Please quote the part of the data that opens with the line containing "Click the green run arrow beside line 12" and closes with the line containing "Action: pos(2169,610)", reproducing every line in that span, both ends included, and nothing else.

** Start Data shown **

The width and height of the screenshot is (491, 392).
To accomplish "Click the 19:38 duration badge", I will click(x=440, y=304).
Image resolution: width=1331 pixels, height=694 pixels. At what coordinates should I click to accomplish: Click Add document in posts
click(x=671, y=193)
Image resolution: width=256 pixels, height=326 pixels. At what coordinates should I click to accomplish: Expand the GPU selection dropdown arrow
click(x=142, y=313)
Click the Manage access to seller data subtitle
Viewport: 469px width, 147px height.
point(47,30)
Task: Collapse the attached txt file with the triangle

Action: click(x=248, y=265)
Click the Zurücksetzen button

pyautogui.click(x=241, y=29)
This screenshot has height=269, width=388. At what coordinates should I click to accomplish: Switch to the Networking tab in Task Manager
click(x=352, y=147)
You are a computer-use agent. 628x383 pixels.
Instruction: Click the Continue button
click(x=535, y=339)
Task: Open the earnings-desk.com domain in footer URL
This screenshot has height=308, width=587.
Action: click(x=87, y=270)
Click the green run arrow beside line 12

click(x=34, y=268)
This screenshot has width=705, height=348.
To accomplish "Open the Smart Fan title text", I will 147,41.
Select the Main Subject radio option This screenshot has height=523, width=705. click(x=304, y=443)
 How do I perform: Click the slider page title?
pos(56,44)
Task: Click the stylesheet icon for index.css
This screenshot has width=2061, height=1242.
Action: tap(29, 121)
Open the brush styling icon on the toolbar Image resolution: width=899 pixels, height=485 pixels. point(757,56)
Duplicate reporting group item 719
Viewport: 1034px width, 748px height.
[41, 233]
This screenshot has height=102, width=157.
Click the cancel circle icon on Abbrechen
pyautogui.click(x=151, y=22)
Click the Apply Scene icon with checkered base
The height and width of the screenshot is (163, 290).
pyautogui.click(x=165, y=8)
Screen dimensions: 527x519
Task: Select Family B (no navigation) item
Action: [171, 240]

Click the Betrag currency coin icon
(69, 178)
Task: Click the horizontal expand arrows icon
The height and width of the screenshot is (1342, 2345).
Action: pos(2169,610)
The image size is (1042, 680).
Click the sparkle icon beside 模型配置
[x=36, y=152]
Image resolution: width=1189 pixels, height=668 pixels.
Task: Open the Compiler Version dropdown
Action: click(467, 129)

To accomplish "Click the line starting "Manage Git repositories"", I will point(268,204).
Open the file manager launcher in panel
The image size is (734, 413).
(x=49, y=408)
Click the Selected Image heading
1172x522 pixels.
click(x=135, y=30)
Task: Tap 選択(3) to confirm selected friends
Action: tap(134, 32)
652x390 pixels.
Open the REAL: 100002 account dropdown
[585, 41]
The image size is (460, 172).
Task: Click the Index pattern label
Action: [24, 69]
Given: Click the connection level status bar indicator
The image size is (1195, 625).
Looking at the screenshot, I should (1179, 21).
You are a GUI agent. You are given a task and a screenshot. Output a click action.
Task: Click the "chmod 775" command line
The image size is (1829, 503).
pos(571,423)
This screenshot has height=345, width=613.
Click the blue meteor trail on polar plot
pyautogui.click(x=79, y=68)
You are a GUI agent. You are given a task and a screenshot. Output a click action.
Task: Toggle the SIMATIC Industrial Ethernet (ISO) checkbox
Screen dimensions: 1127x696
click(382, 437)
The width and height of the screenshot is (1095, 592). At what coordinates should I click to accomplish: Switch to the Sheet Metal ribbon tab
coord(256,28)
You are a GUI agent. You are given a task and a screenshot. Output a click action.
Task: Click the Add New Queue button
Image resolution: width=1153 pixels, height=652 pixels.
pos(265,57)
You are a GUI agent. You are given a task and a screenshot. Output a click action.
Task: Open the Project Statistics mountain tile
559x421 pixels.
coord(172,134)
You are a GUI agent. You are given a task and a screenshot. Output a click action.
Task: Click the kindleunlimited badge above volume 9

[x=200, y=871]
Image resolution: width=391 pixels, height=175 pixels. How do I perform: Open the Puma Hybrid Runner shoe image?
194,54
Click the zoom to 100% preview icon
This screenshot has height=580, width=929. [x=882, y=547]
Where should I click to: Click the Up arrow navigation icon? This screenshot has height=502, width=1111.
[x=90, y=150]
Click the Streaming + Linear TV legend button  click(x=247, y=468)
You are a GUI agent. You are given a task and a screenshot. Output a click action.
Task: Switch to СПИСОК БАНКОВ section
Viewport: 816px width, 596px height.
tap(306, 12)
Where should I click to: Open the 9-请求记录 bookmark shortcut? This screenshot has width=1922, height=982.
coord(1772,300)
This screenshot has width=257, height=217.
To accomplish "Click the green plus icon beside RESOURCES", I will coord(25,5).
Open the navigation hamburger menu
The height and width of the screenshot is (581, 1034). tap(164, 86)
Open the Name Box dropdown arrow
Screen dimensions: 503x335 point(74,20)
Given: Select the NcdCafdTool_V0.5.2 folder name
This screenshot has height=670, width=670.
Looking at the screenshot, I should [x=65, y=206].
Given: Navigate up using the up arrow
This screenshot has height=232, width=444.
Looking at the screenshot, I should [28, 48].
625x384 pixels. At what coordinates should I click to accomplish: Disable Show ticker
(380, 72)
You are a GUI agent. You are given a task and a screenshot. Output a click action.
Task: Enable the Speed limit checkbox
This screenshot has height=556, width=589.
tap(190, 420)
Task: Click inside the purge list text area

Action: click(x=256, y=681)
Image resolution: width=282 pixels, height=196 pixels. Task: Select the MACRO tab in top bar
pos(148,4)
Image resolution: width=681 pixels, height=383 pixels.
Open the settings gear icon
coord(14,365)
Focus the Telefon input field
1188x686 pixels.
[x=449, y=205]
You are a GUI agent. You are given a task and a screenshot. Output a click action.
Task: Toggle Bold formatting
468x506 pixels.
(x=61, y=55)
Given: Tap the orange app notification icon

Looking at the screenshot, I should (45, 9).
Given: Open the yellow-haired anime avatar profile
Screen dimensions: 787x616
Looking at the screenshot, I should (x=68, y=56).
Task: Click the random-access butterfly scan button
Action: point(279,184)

** End Data shown **

Complete output:
Click the green run arrow beside line 12

click(x=34, y=268)
This screenshot has width=705, height=348.
To accomplish "Open the Smart Fan title text", I will 147,41.
Select the Main Subject radio option This screenshot has height=523, width=705. click(x=304, y=443)
 How do I perform: Click the slider page title?
pos(56,44)
Task: Click the stylesheet icon for index.css
This screenshot has width=2061, height=1242.
Action: tap(29, 121)
Open the brush styling icon on the toolbar Image resolution: width=899 pixels, height=485 pixels. point(757,56)
Duplicate reporting group item 719
Viewport: 1034px width, 748px height.
[41, 233]
This screenshot has height=102, width=157.
Click the cancel circle icon on Abbrechen
pyautogui.click(x=151, y=22)
Click the Apply Scene icon with checkered base
The height and width of the screenshot is (163, 290).
pyautogui.click(x=165, y=8)
Screen dimensions: 527x519
Task: Select Family B (no navigation) item
Action: [171, 240]

Click the Betrag currency coin icon
(69, 178)
Task: Click the horizontal expand arrows icon
The height and width of the screenshot is (1342, 2345).
Action: pos(2169,610)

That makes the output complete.